(Saved data entries):
################

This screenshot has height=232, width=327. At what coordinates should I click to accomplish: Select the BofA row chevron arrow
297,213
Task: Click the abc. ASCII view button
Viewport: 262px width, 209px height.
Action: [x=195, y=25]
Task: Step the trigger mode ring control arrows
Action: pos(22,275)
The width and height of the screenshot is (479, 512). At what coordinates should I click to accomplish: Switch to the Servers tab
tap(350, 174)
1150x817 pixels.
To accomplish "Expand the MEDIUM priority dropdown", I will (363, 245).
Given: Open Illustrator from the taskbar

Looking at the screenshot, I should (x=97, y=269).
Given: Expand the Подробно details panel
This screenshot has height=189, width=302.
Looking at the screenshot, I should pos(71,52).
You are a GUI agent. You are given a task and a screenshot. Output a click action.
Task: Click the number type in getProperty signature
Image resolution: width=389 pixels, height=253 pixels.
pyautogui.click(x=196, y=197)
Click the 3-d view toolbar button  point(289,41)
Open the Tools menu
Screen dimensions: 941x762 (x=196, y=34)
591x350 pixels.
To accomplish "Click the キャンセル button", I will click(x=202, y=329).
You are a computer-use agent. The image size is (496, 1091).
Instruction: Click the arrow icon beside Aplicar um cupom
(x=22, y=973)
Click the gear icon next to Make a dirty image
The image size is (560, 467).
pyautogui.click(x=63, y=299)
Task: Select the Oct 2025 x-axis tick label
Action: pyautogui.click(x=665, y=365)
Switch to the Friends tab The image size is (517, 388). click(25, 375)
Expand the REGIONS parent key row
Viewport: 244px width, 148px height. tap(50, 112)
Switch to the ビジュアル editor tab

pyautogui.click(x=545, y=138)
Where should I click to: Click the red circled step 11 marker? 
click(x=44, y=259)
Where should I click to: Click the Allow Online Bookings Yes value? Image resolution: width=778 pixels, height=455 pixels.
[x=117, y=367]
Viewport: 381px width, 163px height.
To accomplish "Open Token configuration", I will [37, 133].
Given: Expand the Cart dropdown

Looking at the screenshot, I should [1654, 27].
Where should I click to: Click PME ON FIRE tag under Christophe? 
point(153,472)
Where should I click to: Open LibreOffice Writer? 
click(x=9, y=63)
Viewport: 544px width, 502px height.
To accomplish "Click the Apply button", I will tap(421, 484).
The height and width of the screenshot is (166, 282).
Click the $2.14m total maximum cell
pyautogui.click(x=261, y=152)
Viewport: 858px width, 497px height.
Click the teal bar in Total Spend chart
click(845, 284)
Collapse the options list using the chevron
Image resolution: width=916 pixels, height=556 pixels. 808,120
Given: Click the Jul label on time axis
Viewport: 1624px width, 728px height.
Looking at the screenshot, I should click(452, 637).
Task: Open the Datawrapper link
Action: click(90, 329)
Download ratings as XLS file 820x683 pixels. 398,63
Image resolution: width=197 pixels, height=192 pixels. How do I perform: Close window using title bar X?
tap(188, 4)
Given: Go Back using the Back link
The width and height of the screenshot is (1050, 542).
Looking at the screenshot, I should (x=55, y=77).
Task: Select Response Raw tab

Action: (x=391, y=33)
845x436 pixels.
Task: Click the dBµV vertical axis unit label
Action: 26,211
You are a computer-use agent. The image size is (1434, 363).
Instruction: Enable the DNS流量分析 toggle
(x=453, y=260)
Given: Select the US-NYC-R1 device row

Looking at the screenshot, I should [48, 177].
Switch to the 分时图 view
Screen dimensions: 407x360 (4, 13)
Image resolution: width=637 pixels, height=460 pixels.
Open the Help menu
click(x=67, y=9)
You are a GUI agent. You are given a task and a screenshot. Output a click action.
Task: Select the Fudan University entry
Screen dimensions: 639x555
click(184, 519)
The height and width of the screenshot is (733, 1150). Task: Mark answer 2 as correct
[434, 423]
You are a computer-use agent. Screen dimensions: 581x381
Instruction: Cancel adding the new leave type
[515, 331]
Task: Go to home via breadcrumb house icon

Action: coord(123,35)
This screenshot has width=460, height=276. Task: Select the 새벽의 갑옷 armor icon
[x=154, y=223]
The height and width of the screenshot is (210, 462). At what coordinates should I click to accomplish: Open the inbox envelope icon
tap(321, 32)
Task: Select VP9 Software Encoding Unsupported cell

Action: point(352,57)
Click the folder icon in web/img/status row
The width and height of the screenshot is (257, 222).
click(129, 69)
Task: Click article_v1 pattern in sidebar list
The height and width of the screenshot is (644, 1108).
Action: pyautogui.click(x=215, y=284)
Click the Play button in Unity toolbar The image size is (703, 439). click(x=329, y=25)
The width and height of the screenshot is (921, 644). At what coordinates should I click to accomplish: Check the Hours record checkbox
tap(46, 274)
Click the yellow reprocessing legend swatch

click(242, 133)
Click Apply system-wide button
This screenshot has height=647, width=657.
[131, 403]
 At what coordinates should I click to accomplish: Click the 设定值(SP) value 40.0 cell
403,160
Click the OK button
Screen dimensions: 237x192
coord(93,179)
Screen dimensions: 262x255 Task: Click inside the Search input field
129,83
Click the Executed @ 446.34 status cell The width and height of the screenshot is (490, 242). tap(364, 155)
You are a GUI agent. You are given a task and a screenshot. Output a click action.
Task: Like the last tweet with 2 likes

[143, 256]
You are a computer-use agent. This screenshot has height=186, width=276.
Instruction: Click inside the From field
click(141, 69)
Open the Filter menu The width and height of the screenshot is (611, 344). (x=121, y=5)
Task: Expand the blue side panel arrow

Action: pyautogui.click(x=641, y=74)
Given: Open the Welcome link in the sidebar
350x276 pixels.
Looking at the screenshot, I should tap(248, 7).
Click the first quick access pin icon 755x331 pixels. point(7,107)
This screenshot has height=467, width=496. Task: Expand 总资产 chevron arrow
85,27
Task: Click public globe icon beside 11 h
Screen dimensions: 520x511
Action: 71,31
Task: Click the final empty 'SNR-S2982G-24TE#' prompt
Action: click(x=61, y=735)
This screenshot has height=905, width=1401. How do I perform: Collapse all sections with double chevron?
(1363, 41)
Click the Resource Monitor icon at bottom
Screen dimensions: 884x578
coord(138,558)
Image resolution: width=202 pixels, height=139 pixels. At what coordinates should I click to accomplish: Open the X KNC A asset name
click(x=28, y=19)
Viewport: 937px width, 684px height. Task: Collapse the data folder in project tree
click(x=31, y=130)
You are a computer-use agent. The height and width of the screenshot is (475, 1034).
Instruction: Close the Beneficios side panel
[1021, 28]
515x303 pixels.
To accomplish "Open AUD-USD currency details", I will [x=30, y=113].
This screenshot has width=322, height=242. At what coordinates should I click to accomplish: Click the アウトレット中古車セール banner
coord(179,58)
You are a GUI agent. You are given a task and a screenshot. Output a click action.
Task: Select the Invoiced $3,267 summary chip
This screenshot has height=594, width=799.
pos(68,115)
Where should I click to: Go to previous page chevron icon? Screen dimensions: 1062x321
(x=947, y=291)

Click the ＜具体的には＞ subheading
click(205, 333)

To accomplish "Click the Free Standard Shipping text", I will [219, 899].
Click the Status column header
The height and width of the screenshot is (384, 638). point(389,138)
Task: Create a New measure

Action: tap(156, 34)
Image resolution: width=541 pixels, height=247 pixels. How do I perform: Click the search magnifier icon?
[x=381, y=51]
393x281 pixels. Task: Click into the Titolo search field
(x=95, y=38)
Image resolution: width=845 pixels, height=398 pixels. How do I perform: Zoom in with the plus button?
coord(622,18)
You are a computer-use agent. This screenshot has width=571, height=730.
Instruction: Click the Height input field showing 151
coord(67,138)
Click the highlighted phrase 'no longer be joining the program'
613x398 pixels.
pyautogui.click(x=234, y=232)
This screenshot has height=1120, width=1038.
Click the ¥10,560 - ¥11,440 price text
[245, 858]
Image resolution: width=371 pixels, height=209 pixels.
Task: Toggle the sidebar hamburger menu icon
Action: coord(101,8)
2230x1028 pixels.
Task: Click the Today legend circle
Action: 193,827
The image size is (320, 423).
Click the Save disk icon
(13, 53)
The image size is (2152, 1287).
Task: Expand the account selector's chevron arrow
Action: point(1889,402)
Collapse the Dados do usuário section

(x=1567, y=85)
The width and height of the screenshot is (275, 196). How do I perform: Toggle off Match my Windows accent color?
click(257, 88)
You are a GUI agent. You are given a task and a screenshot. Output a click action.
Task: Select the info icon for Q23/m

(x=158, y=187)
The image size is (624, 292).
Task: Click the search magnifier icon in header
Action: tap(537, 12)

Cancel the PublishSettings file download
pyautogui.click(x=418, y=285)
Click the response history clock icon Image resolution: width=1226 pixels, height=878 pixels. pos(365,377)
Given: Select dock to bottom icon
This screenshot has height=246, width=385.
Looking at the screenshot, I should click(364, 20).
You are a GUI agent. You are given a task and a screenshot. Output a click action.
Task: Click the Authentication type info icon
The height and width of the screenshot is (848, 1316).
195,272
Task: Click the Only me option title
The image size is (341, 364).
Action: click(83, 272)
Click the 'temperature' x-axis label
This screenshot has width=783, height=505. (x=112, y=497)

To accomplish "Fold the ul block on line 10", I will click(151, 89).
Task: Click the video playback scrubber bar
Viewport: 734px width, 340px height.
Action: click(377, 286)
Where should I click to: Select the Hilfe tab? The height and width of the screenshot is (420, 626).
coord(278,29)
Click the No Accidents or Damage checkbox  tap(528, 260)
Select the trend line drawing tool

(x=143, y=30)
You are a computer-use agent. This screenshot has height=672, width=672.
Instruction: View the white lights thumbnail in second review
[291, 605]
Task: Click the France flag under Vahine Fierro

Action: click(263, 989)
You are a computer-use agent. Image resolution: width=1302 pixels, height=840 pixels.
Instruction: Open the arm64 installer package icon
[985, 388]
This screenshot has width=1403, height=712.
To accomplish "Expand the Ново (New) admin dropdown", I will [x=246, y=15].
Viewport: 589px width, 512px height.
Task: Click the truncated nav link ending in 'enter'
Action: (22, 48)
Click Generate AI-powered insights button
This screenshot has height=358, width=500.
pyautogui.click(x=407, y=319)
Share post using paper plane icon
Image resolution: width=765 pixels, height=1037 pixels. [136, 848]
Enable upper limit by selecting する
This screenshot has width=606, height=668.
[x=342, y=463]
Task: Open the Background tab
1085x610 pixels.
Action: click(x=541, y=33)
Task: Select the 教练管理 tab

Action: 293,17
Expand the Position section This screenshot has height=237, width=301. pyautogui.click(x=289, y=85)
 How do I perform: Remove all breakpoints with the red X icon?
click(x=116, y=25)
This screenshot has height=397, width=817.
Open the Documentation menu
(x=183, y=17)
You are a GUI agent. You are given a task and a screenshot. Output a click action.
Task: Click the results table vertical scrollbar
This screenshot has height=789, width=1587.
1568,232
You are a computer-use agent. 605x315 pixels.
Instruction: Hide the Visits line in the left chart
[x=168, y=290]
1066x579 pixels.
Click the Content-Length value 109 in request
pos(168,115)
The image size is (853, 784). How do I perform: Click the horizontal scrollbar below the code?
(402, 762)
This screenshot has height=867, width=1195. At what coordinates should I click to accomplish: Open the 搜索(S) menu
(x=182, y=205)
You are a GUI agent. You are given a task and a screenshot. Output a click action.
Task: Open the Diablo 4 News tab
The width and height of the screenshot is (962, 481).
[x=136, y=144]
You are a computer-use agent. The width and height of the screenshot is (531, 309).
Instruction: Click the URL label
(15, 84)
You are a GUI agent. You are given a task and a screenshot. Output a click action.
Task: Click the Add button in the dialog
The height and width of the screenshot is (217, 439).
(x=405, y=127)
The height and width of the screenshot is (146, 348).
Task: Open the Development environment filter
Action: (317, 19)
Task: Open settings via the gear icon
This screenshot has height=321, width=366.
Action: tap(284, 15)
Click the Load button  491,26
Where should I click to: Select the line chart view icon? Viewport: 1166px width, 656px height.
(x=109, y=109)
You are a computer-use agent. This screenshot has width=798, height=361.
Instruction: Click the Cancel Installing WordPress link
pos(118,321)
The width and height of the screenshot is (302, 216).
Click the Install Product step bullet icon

################

Look through the records above and please copy every line in which the string "toolbar" occurs.

(Result):
Click the 3-d view toolbar button  point(289,41)
Click the Play button in Unity toolbar The image size is (703, 439). click(x=329, y=25)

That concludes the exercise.